STUDY TEXT
———
Shunt dysfunction or occlusion is the most important cause of variceal rebleeding. Pre-existent collateral vessels and shunt may compete with TIPS for antegrade blood flow, with a resultant reduction in blood flow within the shunt and liver detoxification, leading to shunt dysfunction and increased risk of HE. Large splenorenal shunts have been shown to be associated with a higher incidence of TIPS dysfunction [25]. Therefore, TIPS combined with the embolization of collaterals might theoretically reduce the incidence of shunt dysfunction and HE. Few retrospective studies have shown the advantage of concurrent variceal embolization in preventing shunt dysfunction [26, 27]. Studies by Wu et al. [14] and Shi et al. [19] have shown fewer incidences of HE with TIPS with variceal embolization. Despite this, the present meta-analysis did not find any significant differences in shunt dysfunction or encephalopathy incidence.

Higher incidences of adverse events were seen in the TIPS-VO group, primarily due to post-embolization syndrome (fever, abdominal pain, and nausea). Other AEs like sepsis, right heart failure, spontaneous bacterial peritonitis, and ulcer were reported in four studies [18, 19, 22, 23]. However, there was no statistically significant difference in the incidence of AEs between groups. So, despite the use of sclerosants and coils, TIPS-VO is not associated with an increased incidence of AEs. Mortality was reported in seven studies [14,15,16, 18, 19, 21, 23] and showed no difference between the groups in overall and subgroup analysis. Liver failure was the most common cause of mortality. Mortality due to variceal rebleeding was reported in three studies and was similar in both groups [15, 21, 23]. Thus, despite a reduction in variceal rebleeding, TIPS-VO does not confer mortality benefit.

The strength of the present analysis was the absence of heterogeneity among the studies concerning various outcomes. However, there were a few limitations that warrant further discussion. First, studies included in this metanalysis used a variety of agents for variceal obliteration using coils, gel foam, glue, or a combination. Zhou et al. reported that glue and coil have similar treatment efficacy and safety for variceal obliteration during TIPS with a significantly lower material cost of glue [28]. But whether a combination of agents confers a benefit over either remains a topic of future research. Second, there was heterogeneity in the type of stents used. Covered stents have been reported to have higher probabilities of overall survival and shunt patency than the bare stents [2]. Third, the types of varices in various studies were different, which could affect the outcome. Lastly, the included studies reported on all-cause mortality rather than mortality due to variceal bleeding. Also, the number of studies reporting mortality due to variceal rebleeding was small to draw a firm conclusion.
———
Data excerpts
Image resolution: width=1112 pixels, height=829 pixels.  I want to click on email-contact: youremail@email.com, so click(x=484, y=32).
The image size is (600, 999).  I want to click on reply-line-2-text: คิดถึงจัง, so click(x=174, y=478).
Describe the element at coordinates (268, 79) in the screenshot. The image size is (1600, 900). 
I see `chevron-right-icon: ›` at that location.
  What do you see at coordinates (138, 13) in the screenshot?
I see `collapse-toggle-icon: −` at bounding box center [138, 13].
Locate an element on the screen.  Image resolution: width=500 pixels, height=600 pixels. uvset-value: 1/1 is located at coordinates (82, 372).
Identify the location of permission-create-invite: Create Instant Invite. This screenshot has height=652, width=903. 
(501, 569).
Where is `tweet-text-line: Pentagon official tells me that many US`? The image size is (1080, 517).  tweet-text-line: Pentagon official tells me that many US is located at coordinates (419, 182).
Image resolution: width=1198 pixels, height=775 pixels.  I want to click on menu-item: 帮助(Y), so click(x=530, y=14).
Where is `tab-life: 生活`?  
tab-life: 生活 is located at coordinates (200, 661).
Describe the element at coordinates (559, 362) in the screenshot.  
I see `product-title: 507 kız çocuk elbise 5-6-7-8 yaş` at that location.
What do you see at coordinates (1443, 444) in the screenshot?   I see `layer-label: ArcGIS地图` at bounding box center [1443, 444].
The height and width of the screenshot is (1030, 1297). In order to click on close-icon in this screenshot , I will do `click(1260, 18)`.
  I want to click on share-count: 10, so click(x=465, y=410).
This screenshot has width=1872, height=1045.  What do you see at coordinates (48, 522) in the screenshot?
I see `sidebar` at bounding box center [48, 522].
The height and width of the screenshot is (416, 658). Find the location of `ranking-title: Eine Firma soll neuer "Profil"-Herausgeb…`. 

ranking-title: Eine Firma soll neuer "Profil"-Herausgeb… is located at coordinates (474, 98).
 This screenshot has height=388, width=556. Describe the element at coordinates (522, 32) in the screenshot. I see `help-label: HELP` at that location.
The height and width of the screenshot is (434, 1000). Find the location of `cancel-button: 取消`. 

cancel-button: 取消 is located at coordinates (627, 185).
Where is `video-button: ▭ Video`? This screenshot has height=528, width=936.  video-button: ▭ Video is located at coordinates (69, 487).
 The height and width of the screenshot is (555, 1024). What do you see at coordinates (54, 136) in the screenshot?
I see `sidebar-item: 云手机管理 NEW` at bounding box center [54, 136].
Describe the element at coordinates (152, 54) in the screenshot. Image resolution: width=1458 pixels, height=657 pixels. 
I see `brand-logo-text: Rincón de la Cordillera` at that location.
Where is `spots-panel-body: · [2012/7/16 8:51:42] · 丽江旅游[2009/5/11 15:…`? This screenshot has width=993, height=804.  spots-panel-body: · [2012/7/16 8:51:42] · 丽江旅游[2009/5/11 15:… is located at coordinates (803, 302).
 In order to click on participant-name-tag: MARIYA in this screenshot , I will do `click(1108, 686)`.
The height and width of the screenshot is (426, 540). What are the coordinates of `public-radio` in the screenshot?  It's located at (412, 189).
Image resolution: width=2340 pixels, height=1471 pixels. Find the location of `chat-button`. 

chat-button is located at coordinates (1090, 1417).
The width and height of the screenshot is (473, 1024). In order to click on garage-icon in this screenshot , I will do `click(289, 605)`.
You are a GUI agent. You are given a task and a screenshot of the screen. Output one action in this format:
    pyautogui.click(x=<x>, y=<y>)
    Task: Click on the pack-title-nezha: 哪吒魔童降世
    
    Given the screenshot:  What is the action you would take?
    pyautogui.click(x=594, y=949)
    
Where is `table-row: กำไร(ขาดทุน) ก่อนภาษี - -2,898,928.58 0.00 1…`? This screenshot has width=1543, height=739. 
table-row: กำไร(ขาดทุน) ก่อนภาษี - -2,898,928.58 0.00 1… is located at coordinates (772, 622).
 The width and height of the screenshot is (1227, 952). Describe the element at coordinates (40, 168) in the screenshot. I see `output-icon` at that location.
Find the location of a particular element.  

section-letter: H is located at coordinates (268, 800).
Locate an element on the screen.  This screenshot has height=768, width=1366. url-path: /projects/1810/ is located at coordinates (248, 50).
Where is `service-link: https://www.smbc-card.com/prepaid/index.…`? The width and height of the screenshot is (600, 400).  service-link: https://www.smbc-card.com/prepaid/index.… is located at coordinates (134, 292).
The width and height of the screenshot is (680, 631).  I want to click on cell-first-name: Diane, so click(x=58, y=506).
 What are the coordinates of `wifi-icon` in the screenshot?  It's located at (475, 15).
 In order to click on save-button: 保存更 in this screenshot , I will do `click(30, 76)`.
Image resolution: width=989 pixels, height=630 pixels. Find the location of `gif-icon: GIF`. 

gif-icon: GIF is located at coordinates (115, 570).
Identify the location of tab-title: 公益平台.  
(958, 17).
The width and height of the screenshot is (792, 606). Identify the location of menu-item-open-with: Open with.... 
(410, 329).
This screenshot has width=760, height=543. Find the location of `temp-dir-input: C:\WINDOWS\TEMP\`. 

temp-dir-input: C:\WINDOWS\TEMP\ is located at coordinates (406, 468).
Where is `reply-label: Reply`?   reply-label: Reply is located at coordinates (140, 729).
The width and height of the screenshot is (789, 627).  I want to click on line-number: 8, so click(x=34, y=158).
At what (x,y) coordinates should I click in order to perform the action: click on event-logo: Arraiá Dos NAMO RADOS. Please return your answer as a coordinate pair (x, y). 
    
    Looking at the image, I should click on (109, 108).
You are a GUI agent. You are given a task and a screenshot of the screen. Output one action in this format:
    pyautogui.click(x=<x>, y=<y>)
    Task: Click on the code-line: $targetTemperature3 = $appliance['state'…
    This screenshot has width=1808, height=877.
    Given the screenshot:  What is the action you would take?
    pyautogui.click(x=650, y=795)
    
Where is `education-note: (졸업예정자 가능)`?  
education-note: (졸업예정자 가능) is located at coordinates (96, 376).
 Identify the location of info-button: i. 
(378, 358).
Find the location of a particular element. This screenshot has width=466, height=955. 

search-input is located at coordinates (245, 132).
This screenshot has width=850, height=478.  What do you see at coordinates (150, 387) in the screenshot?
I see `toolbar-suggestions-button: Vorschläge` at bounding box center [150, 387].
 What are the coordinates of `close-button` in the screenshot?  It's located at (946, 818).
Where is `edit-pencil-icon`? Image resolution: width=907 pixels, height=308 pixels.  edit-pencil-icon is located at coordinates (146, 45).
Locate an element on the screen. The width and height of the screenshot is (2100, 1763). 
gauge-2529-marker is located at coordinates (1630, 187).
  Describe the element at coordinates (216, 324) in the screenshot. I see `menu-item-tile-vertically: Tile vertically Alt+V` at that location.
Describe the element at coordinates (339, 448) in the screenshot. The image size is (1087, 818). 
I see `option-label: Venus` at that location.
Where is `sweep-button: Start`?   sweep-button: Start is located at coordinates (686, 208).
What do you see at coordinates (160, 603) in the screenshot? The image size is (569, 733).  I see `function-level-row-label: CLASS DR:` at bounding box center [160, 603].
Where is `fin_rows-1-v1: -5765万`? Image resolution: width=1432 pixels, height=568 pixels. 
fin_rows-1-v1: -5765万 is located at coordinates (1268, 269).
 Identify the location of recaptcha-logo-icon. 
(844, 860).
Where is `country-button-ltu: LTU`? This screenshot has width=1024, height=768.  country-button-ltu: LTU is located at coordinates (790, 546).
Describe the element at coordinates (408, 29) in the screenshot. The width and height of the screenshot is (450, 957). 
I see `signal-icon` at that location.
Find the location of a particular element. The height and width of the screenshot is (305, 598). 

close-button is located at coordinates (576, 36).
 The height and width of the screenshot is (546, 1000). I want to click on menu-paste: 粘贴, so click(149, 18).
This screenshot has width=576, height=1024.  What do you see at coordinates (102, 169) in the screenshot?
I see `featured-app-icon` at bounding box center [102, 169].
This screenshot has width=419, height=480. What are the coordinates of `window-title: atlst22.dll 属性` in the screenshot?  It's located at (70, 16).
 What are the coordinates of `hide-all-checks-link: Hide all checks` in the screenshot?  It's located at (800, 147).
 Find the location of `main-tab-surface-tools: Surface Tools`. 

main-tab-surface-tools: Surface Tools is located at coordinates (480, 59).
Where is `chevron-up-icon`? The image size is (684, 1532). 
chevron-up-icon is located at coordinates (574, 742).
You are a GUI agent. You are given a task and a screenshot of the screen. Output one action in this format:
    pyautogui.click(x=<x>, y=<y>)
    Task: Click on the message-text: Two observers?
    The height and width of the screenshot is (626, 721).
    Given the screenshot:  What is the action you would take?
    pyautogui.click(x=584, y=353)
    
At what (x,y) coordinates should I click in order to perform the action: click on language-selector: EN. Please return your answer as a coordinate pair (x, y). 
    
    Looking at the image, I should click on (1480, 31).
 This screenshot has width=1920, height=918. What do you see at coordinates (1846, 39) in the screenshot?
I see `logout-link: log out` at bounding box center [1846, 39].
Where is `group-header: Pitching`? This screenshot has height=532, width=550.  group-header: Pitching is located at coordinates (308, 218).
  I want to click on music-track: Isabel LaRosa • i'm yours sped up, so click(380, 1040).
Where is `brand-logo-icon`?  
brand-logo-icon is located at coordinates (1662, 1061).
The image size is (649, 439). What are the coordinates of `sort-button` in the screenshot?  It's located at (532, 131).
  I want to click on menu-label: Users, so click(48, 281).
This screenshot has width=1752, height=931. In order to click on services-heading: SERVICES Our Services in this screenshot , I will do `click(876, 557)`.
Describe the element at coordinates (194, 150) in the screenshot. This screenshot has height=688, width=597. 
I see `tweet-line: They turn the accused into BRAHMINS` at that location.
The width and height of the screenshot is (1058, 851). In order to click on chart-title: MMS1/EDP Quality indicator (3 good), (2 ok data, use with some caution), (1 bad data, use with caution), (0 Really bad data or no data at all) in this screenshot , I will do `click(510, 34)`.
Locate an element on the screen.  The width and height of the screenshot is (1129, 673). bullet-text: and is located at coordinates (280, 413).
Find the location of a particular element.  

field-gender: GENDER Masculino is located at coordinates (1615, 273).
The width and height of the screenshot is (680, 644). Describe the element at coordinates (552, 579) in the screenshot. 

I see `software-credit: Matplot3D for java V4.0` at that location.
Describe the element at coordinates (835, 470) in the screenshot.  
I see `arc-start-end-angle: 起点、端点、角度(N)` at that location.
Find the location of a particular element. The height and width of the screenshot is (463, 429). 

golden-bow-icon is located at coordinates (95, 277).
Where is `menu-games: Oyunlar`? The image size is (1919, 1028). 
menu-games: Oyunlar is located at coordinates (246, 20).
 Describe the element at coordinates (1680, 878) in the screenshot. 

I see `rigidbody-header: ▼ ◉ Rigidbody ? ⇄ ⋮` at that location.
———
WHAT THIS EXERCISE ASKS
A: Reproduce the passage on TIPS with variceal embolization from "Higher incidences of" to "confer mortality benefit.".
B: In the passage on TIPS with variceal embolization, what was the most common cause of mortality?

ACTIVITY ANSWERS
A:
Higher incidences of adverse events were seen in the TIPS-VO group, primarily due to post-embolization syndrome (fever, abdominal pain, and nausea). Other AEs like sepsis, right heart failure, spontaneous bacterial peritonitis, and ulcer were reported in four studies [18, 19, 22, 23]. However, there was no statistically significant difference in the incidence of AEs between groups. So, despite the use of sclerosants and coils, TIPS-VO is not associated with an increased incidence of AEs. Mortality was reported in seven studies [14,15,16, 18, 19, 21, 23] and showed no difference between the groups in overall and subgroup analysis. Liver failure was the most common cause of mortality. Mortality due to variceal rebleeding was reported in three studies and was similar in both groups [15, 21, 23]. Thus, despite a reduction in variceal rebleeding, TIPS-VO does not confer mortality benefit.

B: Liver failure